Your objective: Can you write out the data below again with each "Open" swapped for "Select" and everything else left as it is? Leave the pictures out.

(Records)
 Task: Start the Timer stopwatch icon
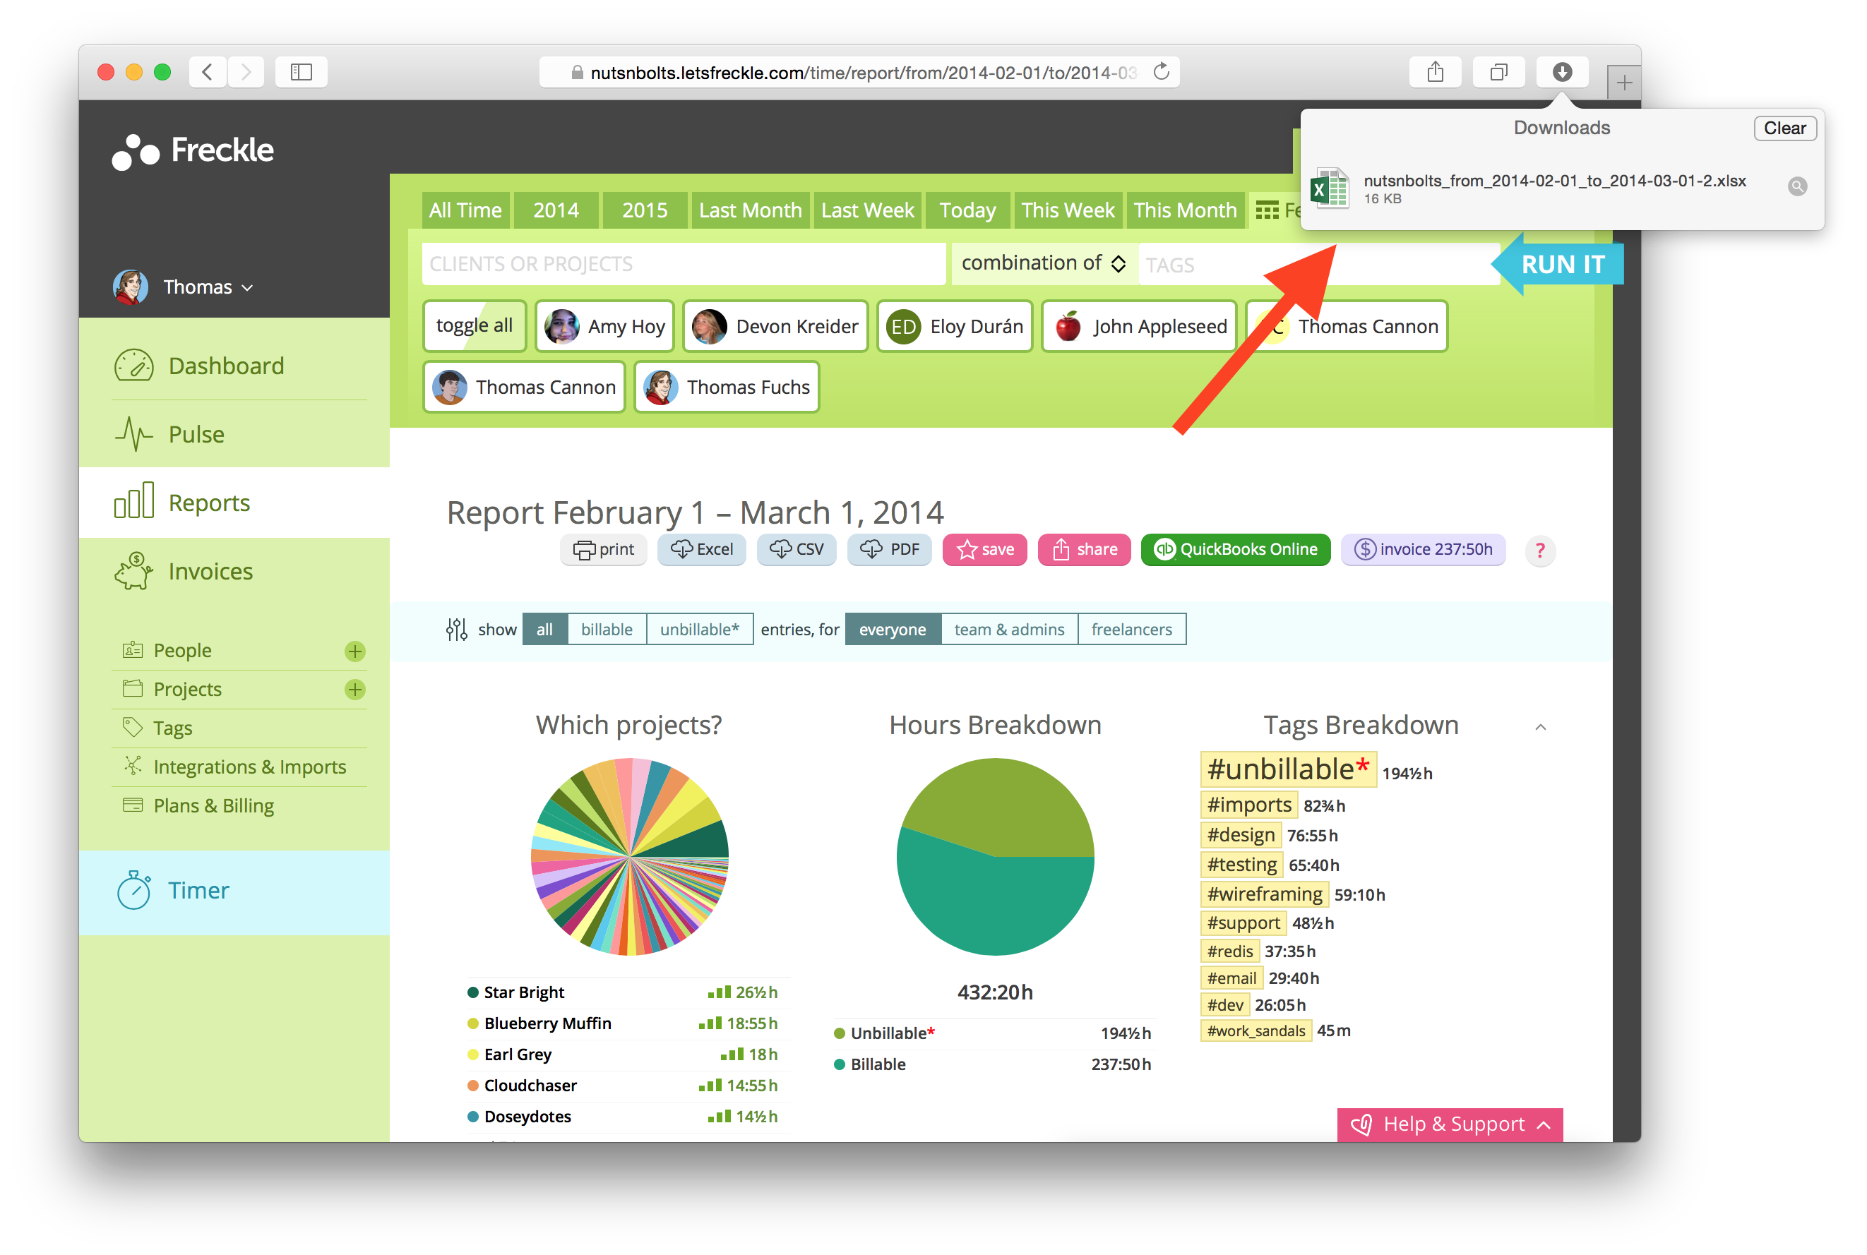tap(133, 890)
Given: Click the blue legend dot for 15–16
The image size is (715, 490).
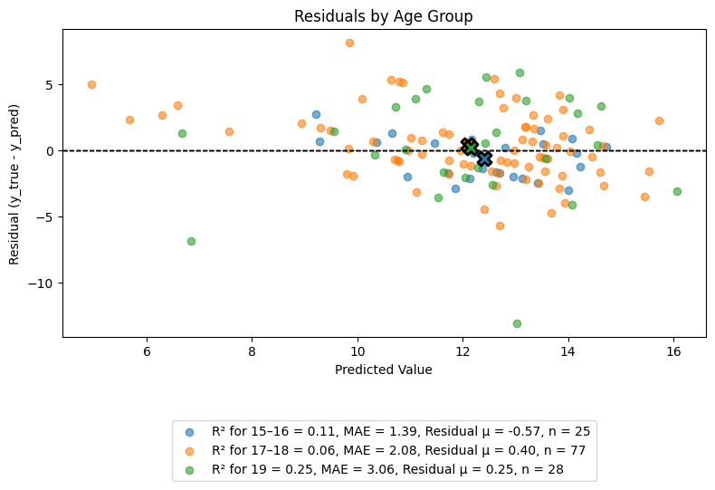Looking at the screenshot, I should pos(189,432).
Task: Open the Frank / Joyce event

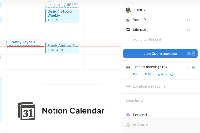Action: pos(23,42)
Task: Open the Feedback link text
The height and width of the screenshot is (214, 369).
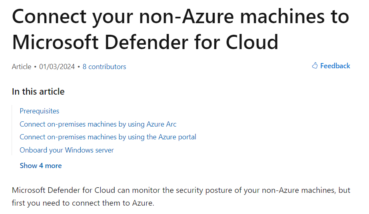Action: pos(335,66)
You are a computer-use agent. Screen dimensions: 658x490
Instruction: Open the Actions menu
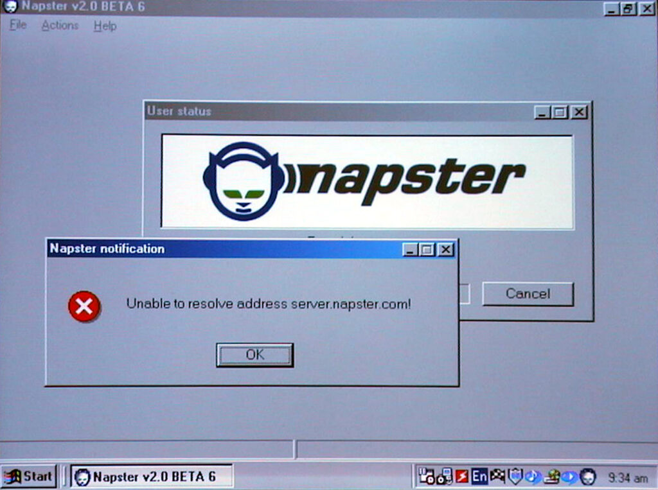click(60, 26)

Output of the exercise:
 Task: Start the Timer stopwatch icon
tap(133, 890)
Given: Click the blue legend dot for 15–16
The image size is (715, 490).
Looking at the screenshot, I should pos(189,432).
Task: Select the Frank / Joyce event

Action: pos(23,42)
Task: Select the Feedback link text
The height and width of the screenshot is (214, 369).
Action: pos(335,66)
You are a computer-use agent. Screen dimensions: 658x490
Instruction: Select the Actions menu
click(60, 26)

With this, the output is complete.